### Directions for this task
Copy out the records word for word, from the line containing "803x485 pixels. At" through the last line of the records.

Records on finding visible targets

-*-

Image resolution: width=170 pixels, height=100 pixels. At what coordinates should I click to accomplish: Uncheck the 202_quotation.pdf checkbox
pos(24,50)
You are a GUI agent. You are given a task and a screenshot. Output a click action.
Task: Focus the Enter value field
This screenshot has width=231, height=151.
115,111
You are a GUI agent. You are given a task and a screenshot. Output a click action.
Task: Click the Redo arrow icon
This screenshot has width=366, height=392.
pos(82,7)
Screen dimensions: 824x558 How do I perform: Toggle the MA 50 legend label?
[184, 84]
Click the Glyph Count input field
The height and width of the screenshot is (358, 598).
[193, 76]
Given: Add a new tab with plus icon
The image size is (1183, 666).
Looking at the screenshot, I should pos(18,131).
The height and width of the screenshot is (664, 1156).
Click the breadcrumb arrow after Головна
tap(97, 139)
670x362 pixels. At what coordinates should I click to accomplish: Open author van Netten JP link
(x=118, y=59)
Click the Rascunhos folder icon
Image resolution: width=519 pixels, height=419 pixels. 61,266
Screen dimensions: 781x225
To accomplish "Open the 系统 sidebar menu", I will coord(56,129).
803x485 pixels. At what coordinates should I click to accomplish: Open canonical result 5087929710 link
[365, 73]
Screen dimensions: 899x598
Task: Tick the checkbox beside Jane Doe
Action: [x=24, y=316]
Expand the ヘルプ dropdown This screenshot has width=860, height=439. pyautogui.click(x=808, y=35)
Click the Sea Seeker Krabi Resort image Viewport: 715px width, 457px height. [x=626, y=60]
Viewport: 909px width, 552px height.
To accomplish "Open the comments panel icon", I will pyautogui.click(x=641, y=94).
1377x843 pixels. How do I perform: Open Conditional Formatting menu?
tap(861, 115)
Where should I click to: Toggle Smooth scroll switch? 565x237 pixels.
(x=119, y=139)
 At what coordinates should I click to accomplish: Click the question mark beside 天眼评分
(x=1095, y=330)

-*-

### Answer to this problem
803x485 pixels. At what coordinates should I click to accomplish: Open canonical result 5087929710 link
[365, 73]
Screen dimensions: 899x598
Task: Tick the checkbox beside Jane Doe
Action: [x=24, y=316]
Expand the ヘルプ dropdown This screenshot has width=860, height=439. pyautogui.click(x=808, y=35)
Click the Sea Seeker Krabi Resort image Viewport: 715px width, 457px height. [x=626, y=60]
Viewport: 909px width, 552px height.
To accomplish "Open the comments panel icon", I will pyautogui.click(x=641, y=94).
1377x843 pixels. How do I perform: Open Conditional Formatting menu?
tap(861, 115)
Where should I click to: Toggle Smooth scroll switch? 565x237 pixels.
(x=119, y=139)
 At what coordinates should I click to accomplish: Click the question mark beside 天眼评分
(x=1095, y=330)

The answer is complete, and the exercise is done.